The tragic reality of COVID-19 has forced hospitals to produce triage protocols that will determine which patients get prioritized for treatment. While protocol will differ depending on the institution, it is generally accepted that one of the fundamental values that hospitals will aim to uphold is the maximization of benefits. This means that all else equal, we should use our scarce resources to save as many lives as possible and to prioritize those who will benefit most. Putting this into effect will require that doctors make clinical judgments as to who will more likely survive treatment.
But what if there are two patients—one 70 years old and the other 40 years old—with equal survivability? Who should we save? Incorporating age as a factor is not an unlikely scenario. In the midst of the outbreak’s peak, some hospitals in Italy implemented a cutoff age of 80 but then had to lower it to 75.
To be clear, I am not asking if we should implement a cutoff age; rather, I am asking if age should be used to break a tie between two patients who are clinically comparable.
Some bioethicists think age should matter, that between two patients with equal prognoses we ought to save the younger one. And the reason is because the younger patient has had less time to go through the stages of life. This position holds that there is great value to go through the cycle of life—e.g., to be a child, a young adult, and a senior.
While I am sympathetic to this life cycle view, I think it is mistaken, because it misplaces the emphasis on the stages of life rather than on the goods that people can experience while they go through those stages. Knowledge and wisdom are both good, and it is certainly the case that we accumulate them over time, but it seems strange to say that being old in itself is what is valuable. So we ought to prioritize younger patients not because death deprives them of going through the stages of life but because it deprives them of more future well-being. This is a minor distinction that practically results in the same protocol.

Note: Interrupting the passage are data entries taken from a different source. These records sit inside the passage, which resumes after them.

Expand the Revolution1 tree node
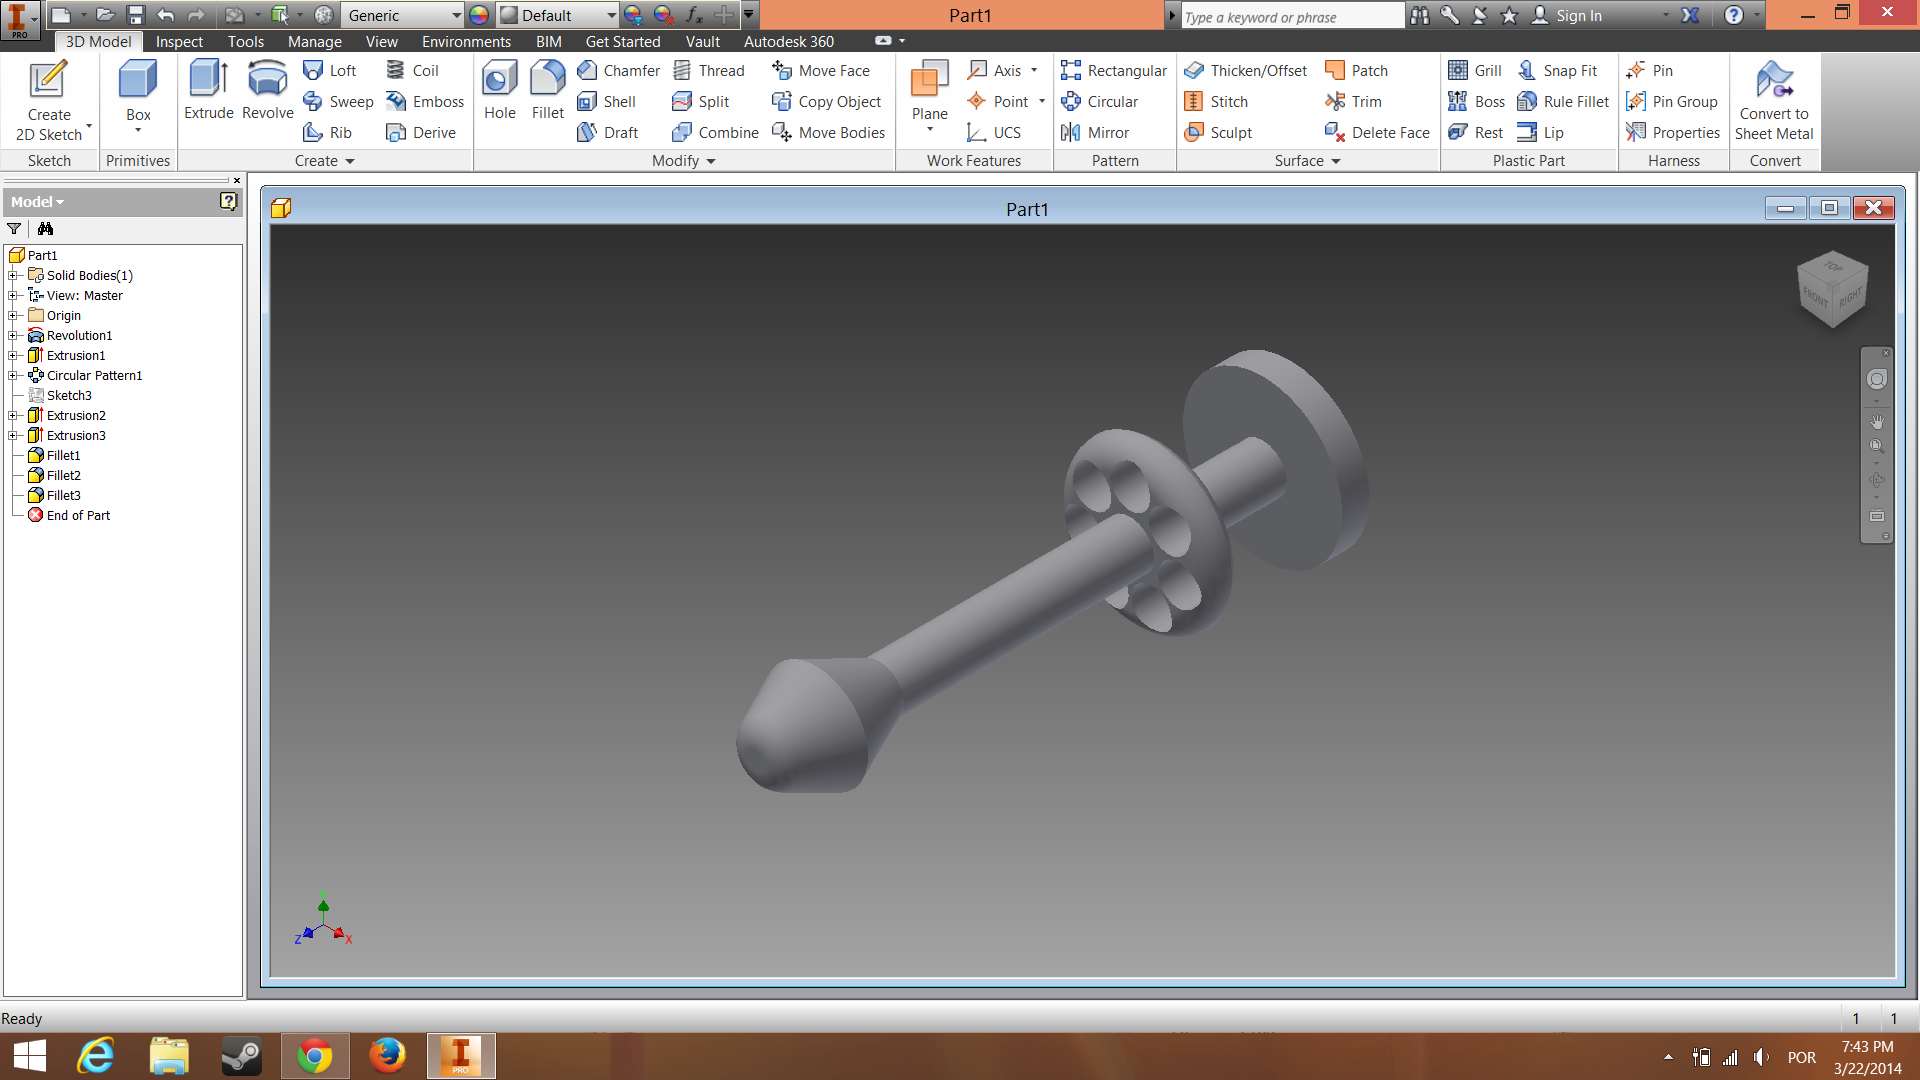This screenshot has height=1080, width=1920. click(x=13, y=335)
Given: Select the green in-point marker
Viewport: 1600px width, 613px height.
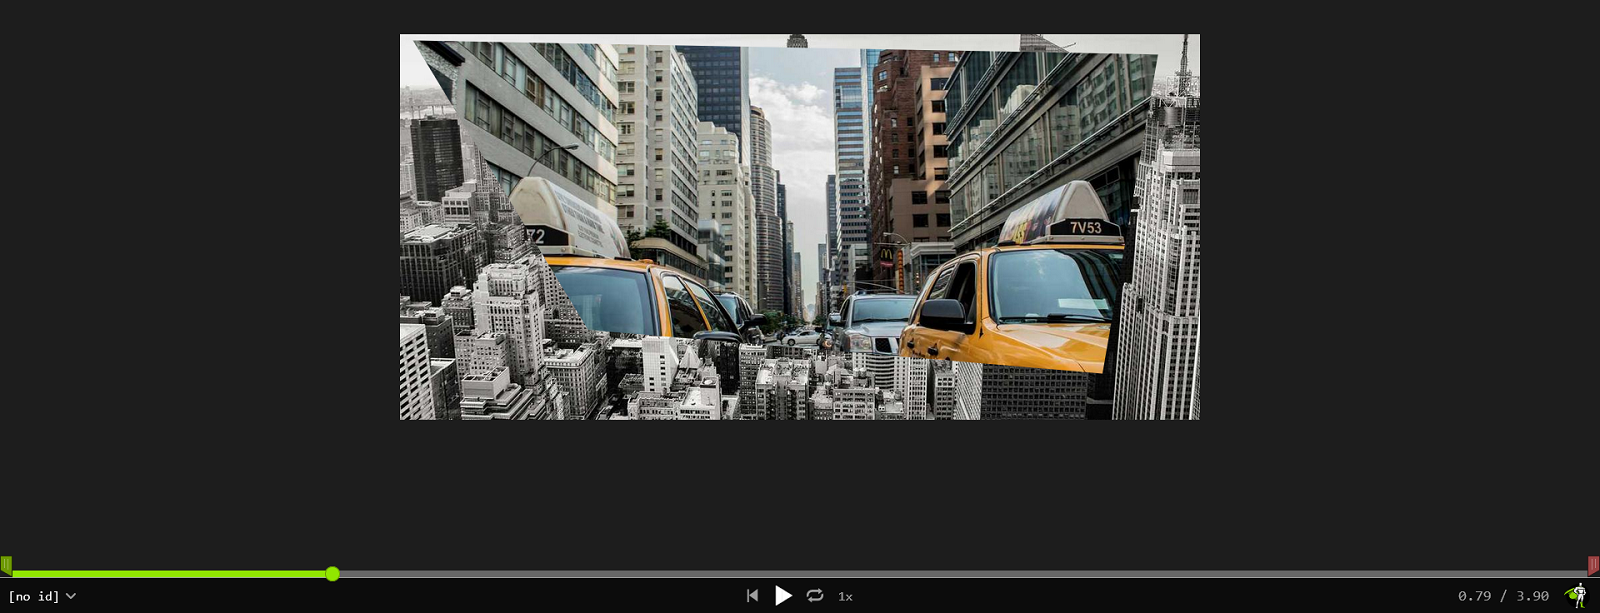Looking at the screenshot, I should pyautogui.click(x=6, y=566).
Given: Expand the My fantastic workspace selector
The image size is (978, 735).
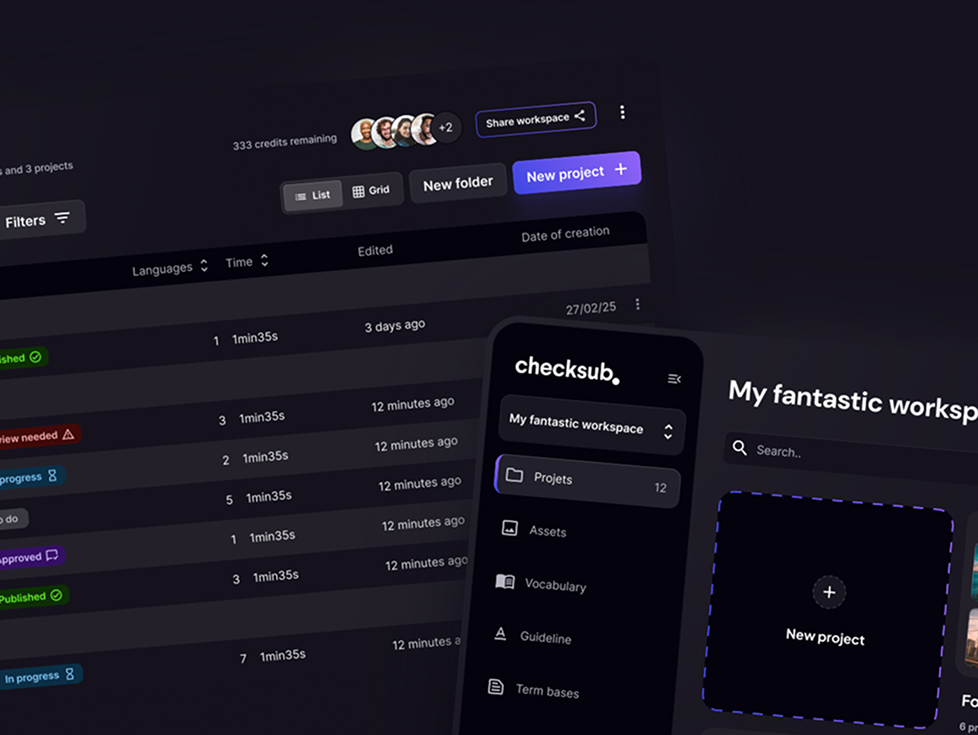Looking at the screenshot, I should click(x=591, y=425).
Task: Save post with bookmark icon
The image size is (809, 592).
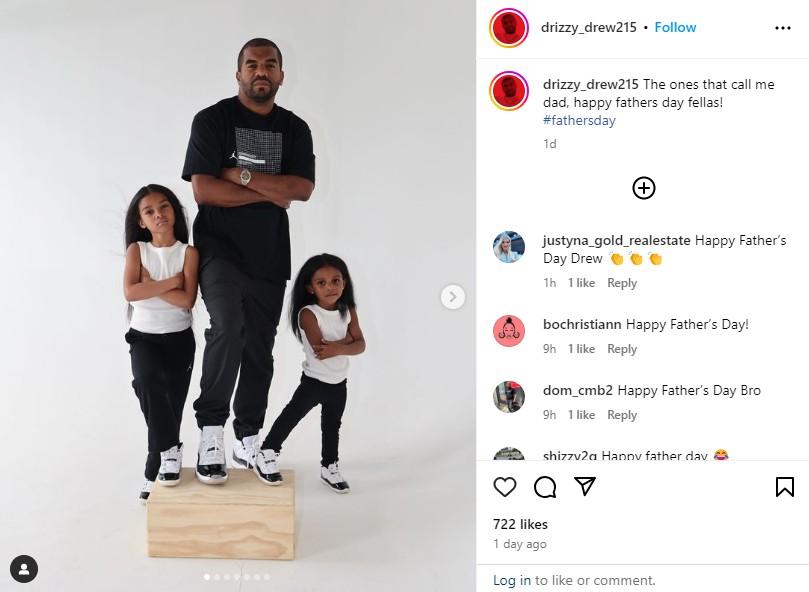Action: (785, 487)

I should clarify that I am not saying that younger people should be prioritized because they have more to contribute to society. It is not about social or economic worth, which is a concern that Dr. Pagel, a British researcher, raised in a recent New York Times article. Nor is it about intrinsic worth. The prioritization of younger people is not based on the fact that they are more intrinsically valuable. It is consistent to say that everyone is equally intrinsically valuable by virtue of being human, and that death will deprive more future well-being from some.
Focusing on the deprivation of future well-being will immediately bring up concerns. What if the older patient has children and the younger one does not? Should we then save the older one because she has more to lose? Surely, all else equal, not being able to spend more time with one’s children is a great loss. Or what if the older patient has a life partner while the younger one is single?
In response, age is a proxy for how much future well-being a person can experience, because younger people generally live longer. However, it may very well be the case that a particular young person, due to poor life circumstances, would not be deprived of as much future well-being than an older person would, were she to die. In such a case, death would be worse for the older person. But again, in general, we think that younger people can experience more future well-being. So while the older patient may have a loving partner and children, it may also be the case that the younger patient has not had as much time to experience those goods.
Admittedly, we cannot know for sure if one particular person would be deprived of more future well-being than another particular person, since we cannot predict the future. Yet we do not let this ignorance prevent us from believing that death is indeed bad for some people. Why? Because we have reasonable expectations. I have a reasonable expectation that my life will go relatively well for the foreseeable future, and because of that, it would be bad for me to die right now. Likewise, we can reasonably expect that younger people living in a country like the United States will experience greater net well-being than older people living in a similar situation. This is, again, a general statement, so there will always be exceptions.
Let us take a look at another concern. In a recent CNN article, Ira Bedzow and Lila Kagedan argue that triage decisions should only consider clinically relevant factors that affect the chances of “overall survival from Covid-19” and that life-years—that is, the number of years a person has left to live—is a non-clinical factor. While I agree that life-years is not a clinical factor, triage decisions must be influenced by such factors.
What we are talking about is how to prioritize patients who are clinically comparable. Whatever approach we take will inherently consider non-clinical factors. For instance, to prioritize patients who are clinically comparable according to a “first come, first served” approach, which is mentioned as an alternative, takes into consideration a non-clinical factor. The fact that one patient arrives at the hospital earlier than another is not clinically relevant. So the question is not really if triage decisions should consider non-clinical factors, but rather which non-clinical factors they should consider. I believe there is good reason to use age as a tiebreaker, because death is generally worse for the younger.